Panoramic view of the Takisaka Landslide
- Shingo Toyosu, Nishi Aiu-Cho, Yama-Gun, Fukushima Prefecture, (37*38'N;
- Size of Slide
- Length: 2100 m; Width: 1300 m; Area: 150.25 ha; Volume: 4.8x107m3.
- Since the landslide originally occurred in 1888, the area has been
suffering numerous episodes of landslide disaster. Recently, landslides
have been induced by the snowmelt and inflicted damages such as sediment
discharge into Aga River and cracks along the roadways.

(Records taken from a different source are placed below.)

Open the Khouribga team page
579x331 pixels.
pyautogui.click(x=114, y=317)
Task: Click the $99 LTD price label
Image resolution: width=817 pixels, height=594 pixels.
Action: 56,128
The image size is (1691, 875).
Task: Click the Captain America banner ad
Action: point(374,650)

- Geology, Mechanism of Failure and Type of Movement
- The Takisaka Landslide is divided into two blocks along Seki Creek:
the northern block and the southern block. Geology of the site consists
of pre-Tertiary granitic rocks (basement complex) and includes from bottom
to top: lithified to nonlithified arkosic sandstone; green tuff; mudstone;
and overlying terrace deposits consisting of sands and gravels and colluvium.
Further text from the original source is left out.